You can safely assume directory.meta.caaIdentities[0] is the "primary CA name".

issuerDomainNames MUST be a subset of caaIdentities, but caaIdentities does not be == issuerDomainNames.

The MUST here is derived from the CAB/F forum, not the RFC for DNS-PERSIST-01.

Bottom line, I agree with @mholt in that ACME clients should be able to definitively derive everything they need to pre-create a dns-persist-01 record using only information from an ACME directory endpoint and an established ACME account object.

The spec is still in draft. There's no reason to leave it in a state where you have to assume anything. Make it explicit.

Thanks @rmbolger .

I opened an issue with the spec authors as well since I think, while it's Let's Encrypt's lack of newAuthz that I hit this snag, the crux of the problem is the weak verbiage in the spec that could prevent this entirely.

@mholt have added my minor 2c - signalling via meta seems to me to be the best combination of an optional and flexible way to streamline the process for clients.

Thank you for opening the issue. While this discussion has been productive, I am not one of the authors of the spec and (to the best of my knowledge) the authors are not watching this forum for feedback.

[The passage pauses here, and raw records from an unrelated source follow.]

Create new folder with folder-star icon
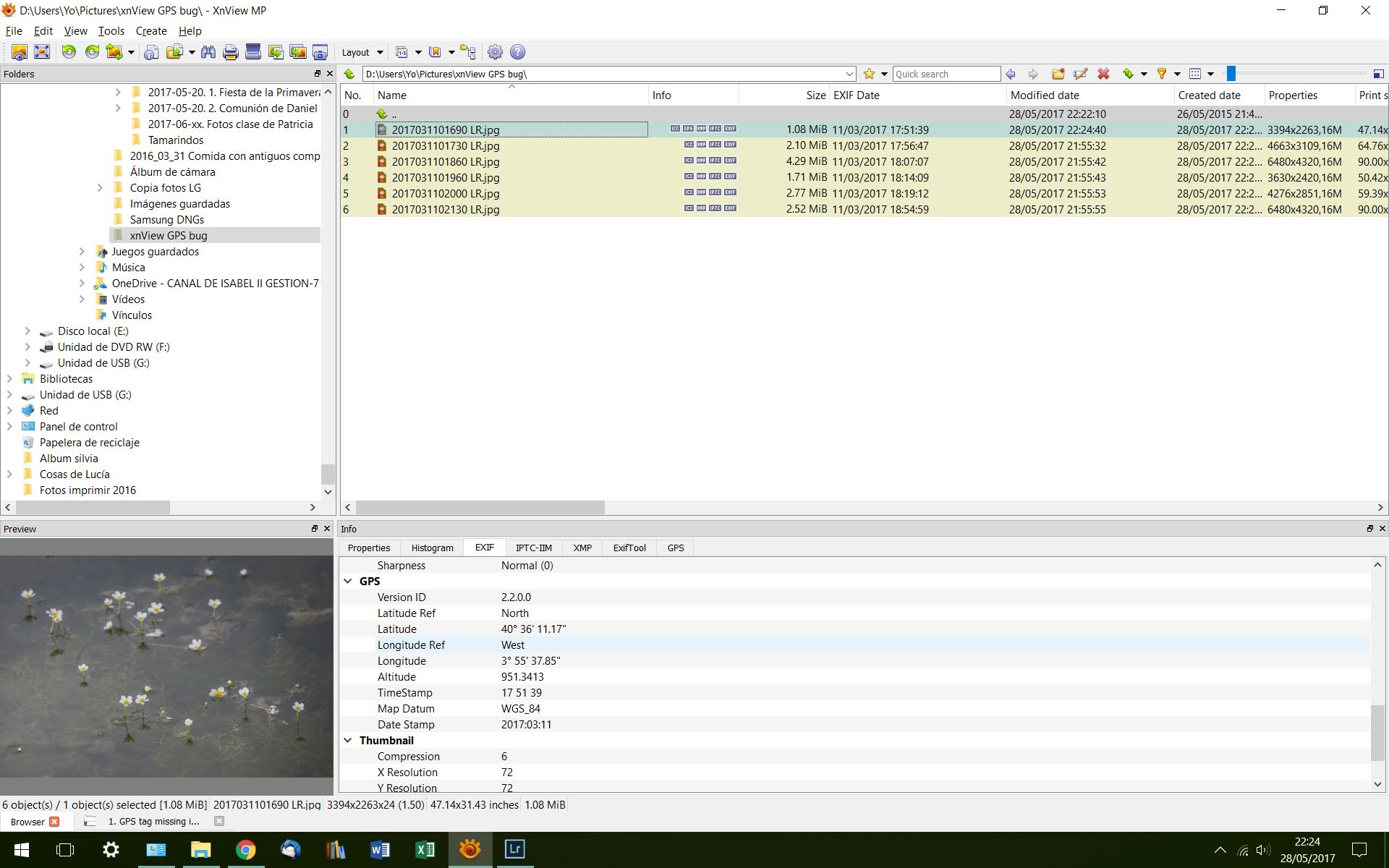This screenshot has height=868, width=1389. click(1058, 74)
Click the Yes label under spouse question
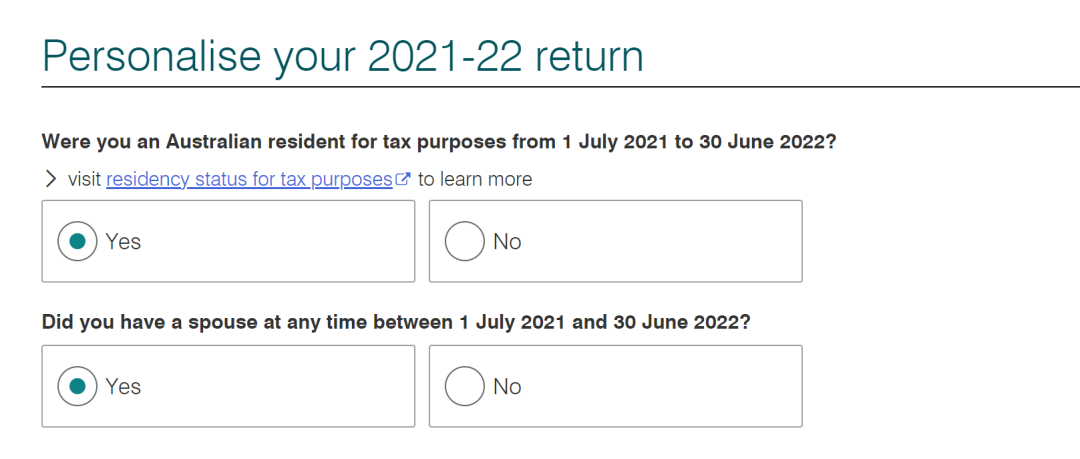Viewport: 1080px width, 459px height. tap(123, 386)
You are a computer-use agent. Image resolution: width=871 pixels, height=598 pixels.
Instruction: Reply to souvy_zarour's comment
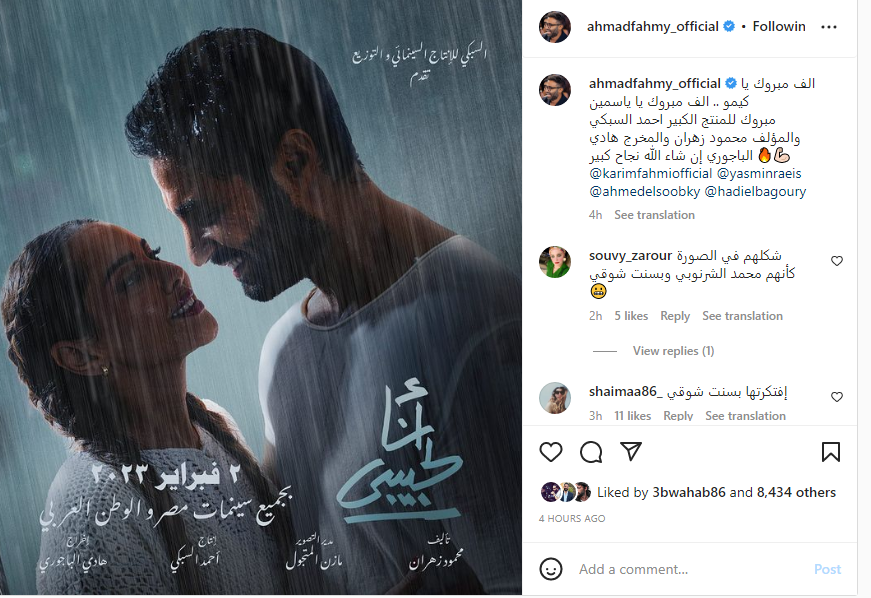tap(675, 316)
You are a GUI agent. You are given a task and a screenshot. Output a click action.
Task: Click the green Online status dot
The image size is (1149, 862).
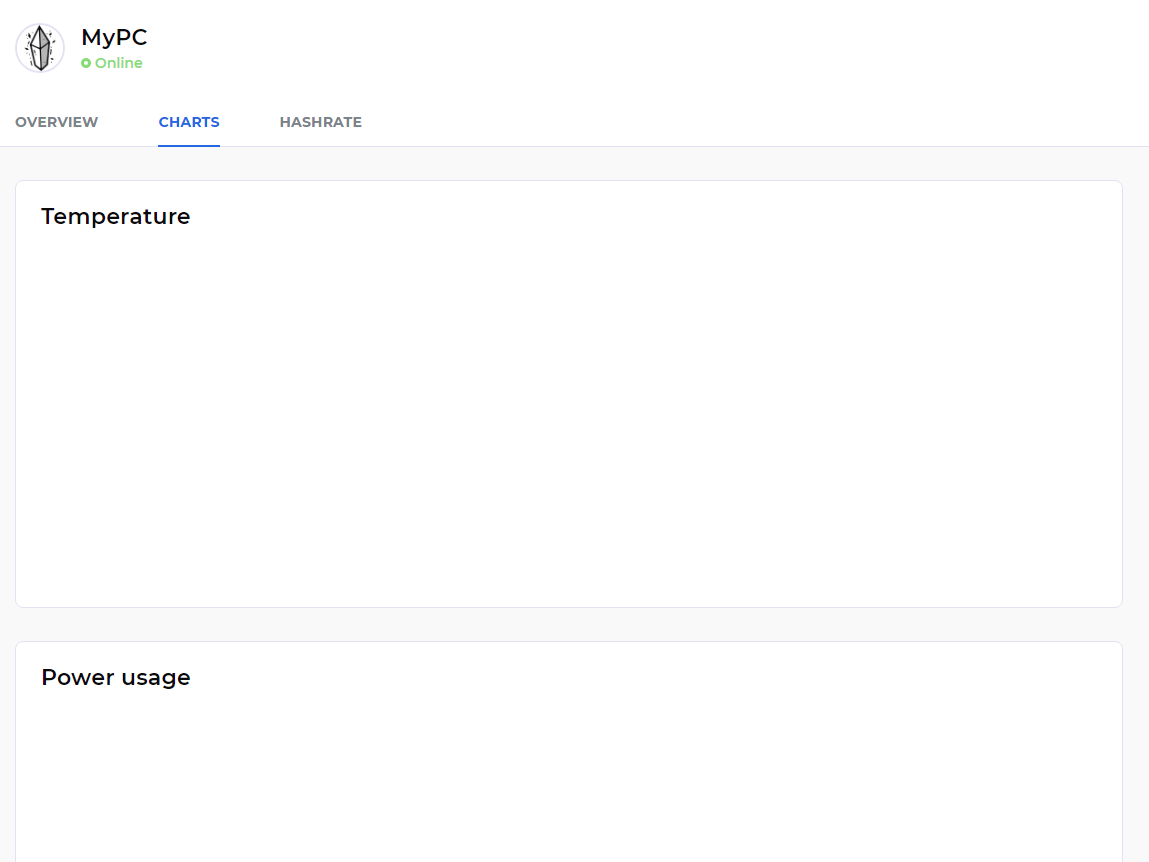(86, 63)
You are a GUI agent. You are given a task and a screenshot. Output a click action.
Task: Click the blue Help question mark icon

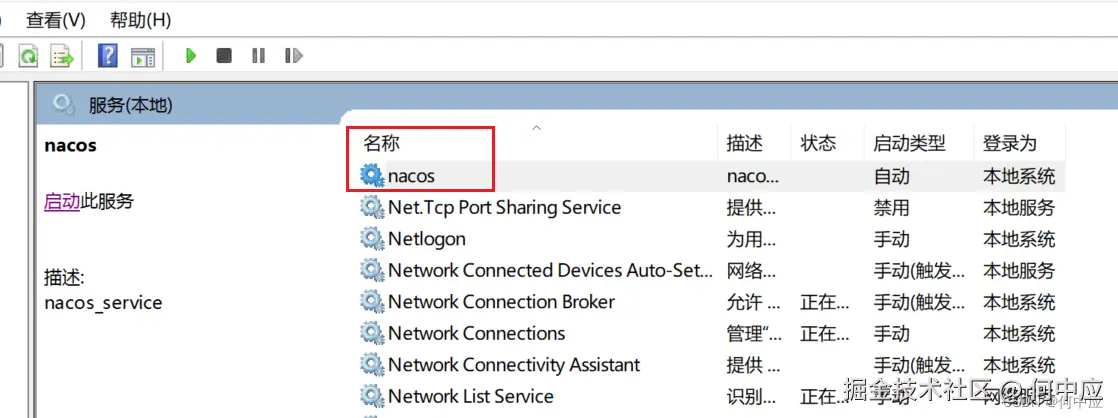108,56
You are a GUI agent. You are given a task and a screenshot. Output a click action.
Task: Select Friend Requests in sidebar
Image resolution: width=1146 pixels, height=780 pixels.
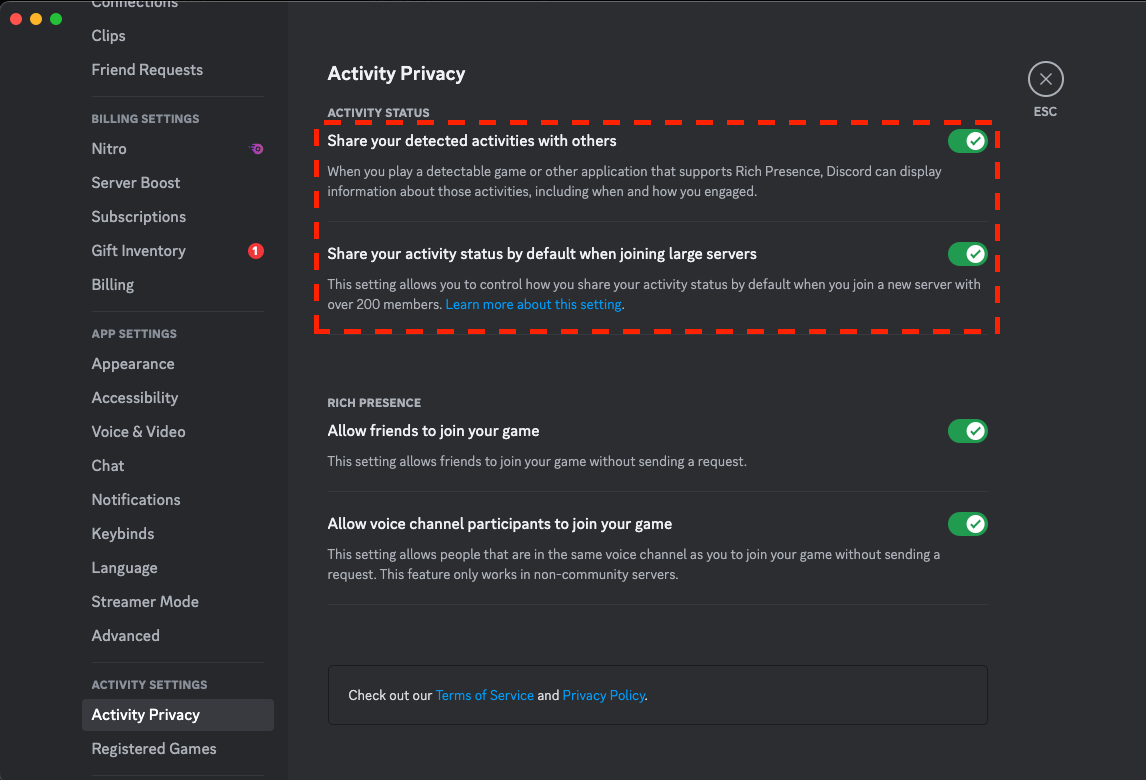pyautogui.click(x=147, y=70)
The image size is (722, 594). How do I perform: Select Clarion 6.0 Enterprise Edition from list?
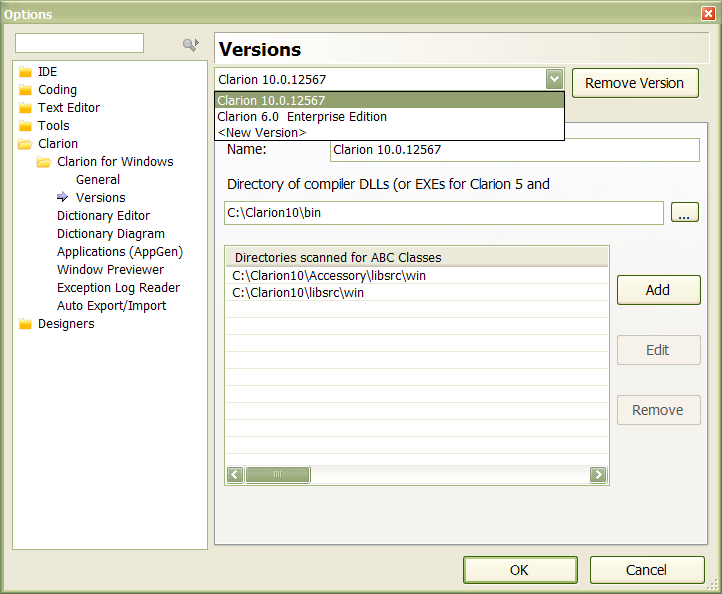[302, 116]
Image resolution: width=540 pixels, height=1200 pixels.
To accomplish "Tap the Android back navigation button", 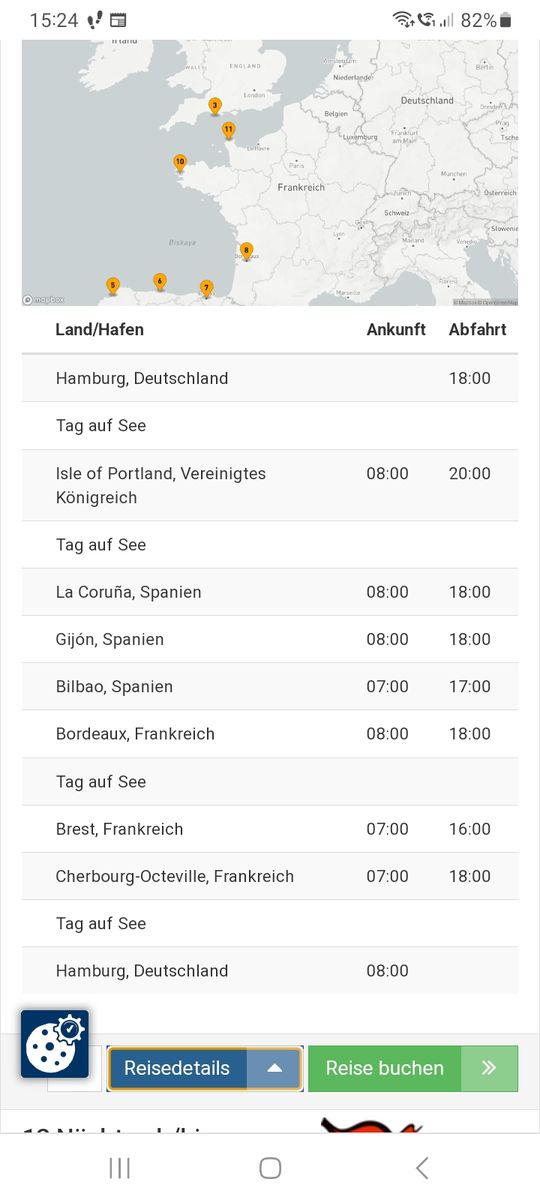I will [x=422, y=1167].
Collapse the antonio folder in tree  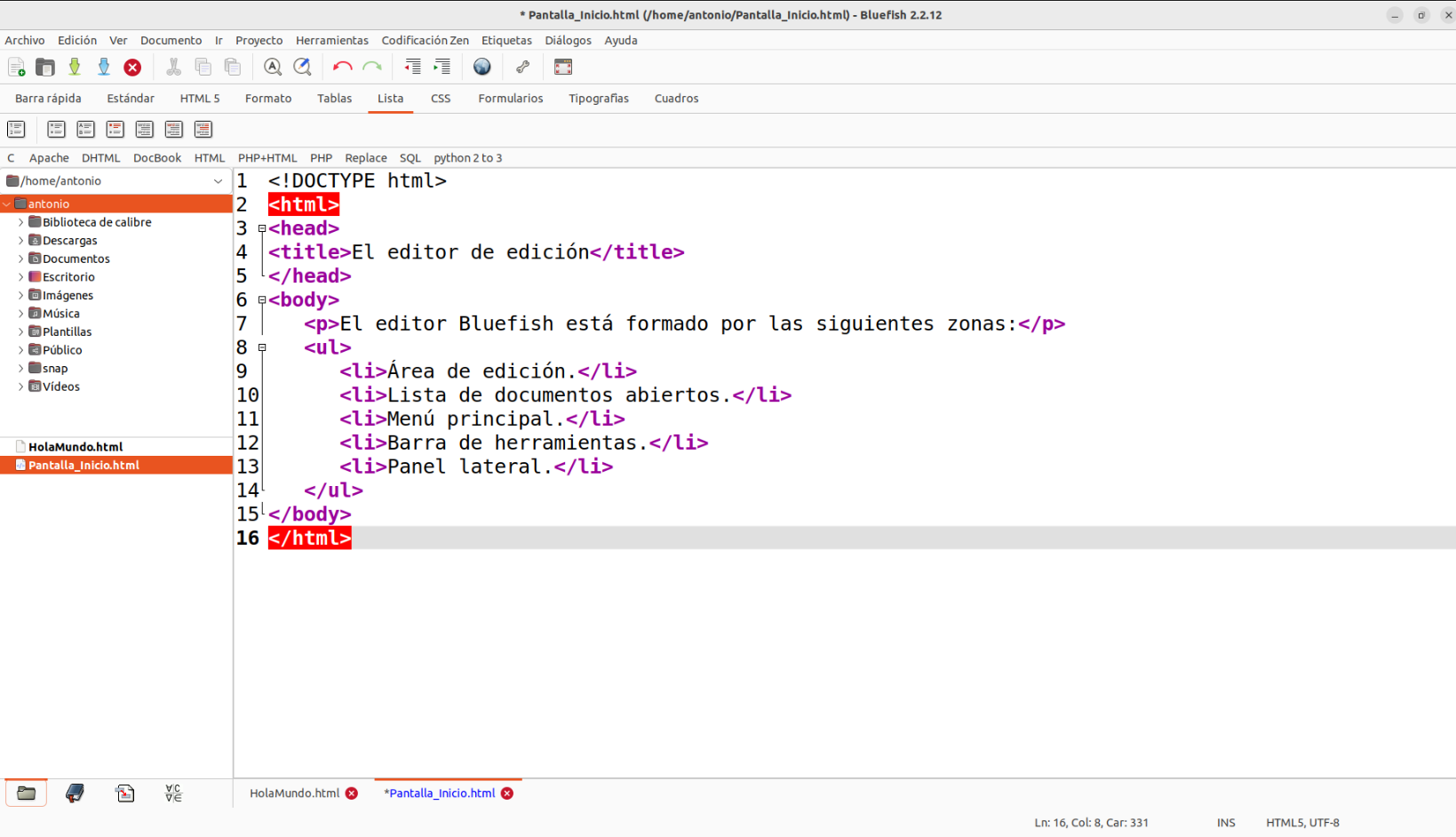click(7, 204)
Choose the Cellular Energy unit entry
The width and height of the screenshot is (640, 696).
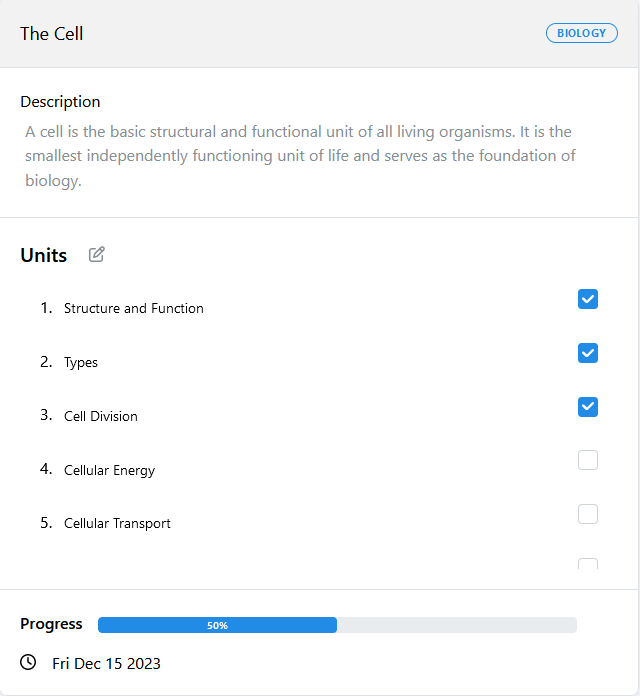coord(110,470)
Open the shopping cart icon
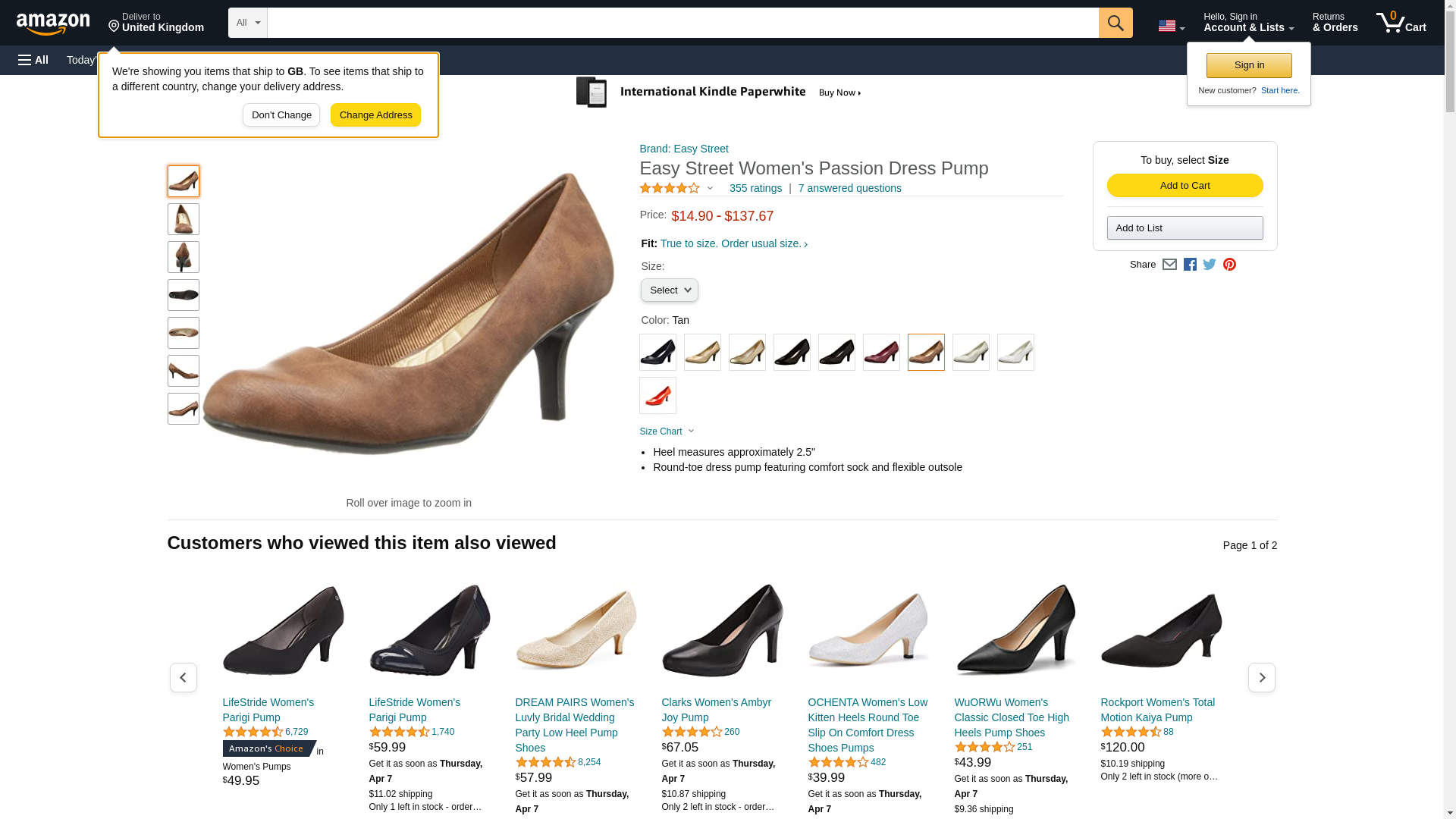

@aarongable is it reasonable where the authors be watching for feedback?
Assuming elsewhere besides here ietf-wg-acme repositories · GitHub

it's their repo, but they (ietf) use maling list as their main place to discuss. (if not in session) acme

Yep, hence I didn't tag you; and I had already opened an issue in the spec's repository (linked above).

Anyway, thanks everyone for the discussion. Sounds like the spec authors (or their LLM; unclear) are updating the spec to add a field called issuerDomainNames to the directory meta to solve the problem:

I haven't seen the PR yet but I hope the verbiage indicates it is required.